Large language models (LLMs) such as GPT-4, LLaMA, and PaLM are playing a significant role in advancing the field of artificial intelligence. However, the attention mechanism of these models relies on generating one token at a time, thus leading to high latency. To address this, researchers have proposed two approaches to efficient LLM inference, with one requiring additional training and the second not needing it.
These approaches involve using Knowledge Distillation (KD) for autoregressive LLMs, aiming to minimize the reverse KL divergence between student and teacher models. Nevertheless, conventional KD methods were found to be ineffective for LLMs. Hence, researchers from Shanghai Jiao University and the University of California proposed a more effective family of LLMs known as Consistency Large Language Models (CLLMs).
The CLLMs are designed for the Jacobi decoding method, which specialises in reducing latency. Unlike previous approaches, CLLMs don’t require additional memory to adjust auxiliary model parts. They also outperform other methods such as speculative decoding and Medusa. On training on approximately 1M tokens for LLaMA-7B, CLLMs proved to be 3.4 times faster on the Spider dataset. This speed-up is attributed to the simultaneous prediction of several tokens in a single forward pass (fast forwarding), and the accurate prediction of stationary tokens which remain unchanged despite being preceded by inaccurate tokens.
The research finding indicates that for both fast-forwarded and stationary tokens, there’s an improvement of 2.0x to 6.8x across all four datasets. Furthermore, CLLMs perform better on domain-specific datasets than on open-domain datasets profiled on MT-bench.
Tests were performed to evaluate the performance and inference speedup of CLLMs across multiple tasks. The results showed CLLMs could achieve 2.4× to 3.4× speedup using Jacobi decoding with nearly no accuracy loss on domain-specific benchmarks such as GSM8K, CodeSearchNet Python, and Spider. On ShareGPT, CLLMs achieved 2.4x speedup with a similar performance level, with a score of 6.4 on the open-domain benchmark MT-bench.

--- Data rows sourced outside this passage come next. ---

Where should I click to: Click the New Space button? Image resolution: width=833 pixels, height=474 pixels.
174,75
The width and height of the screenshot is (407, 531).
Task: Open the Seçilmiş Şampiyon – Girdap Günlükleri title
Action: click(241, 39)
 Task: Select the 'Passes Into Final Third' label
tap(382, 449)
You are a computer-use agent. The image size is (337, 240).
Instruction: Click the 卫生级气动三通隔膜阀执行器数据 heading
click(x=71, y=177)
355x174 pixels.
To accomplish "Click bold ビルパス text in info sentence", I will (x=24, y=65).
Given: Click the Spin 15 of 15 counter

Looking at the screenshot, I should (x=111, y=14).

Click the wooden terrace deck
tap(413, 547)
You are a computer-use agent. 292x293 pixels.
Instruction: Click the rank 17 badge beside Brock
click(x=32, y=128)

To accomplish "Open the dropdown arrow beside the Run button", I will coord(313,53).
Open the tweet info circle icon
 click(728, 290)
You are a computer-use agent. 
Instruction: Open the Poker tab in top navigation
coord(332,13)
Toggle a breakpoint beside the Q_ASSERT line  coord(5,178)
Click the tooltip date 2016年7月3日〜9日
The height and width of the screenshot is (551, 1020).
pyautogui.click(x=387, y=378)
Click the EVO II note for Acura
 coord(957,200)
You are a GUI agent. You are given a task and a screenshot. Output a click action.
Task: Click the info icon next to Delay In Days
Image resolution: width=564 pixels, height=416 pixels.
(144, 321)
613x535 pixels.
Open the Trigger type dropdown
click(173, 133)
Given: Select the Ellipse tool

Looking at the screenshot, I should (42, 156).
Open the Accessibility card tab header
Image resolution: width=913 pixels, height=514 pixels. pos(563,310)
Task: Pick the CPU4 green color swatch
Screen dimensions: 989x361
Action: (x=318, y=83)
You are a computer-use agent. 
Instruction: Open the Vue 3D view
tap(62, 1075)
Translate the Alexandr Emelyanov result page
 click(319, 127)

To sum up, the researchers introduced CLLMs as a new family of LLMs that significantly enhance the efficiency of Jacobi decoding. By leveraging a pre-trained LLM, CLLMs reduce the complexity of managing two different models within a system. They also improve the efficiency in generating token counts across different datasets. The researchers’ work on CLLMs represents a significant advancement in the field of AI and language model development.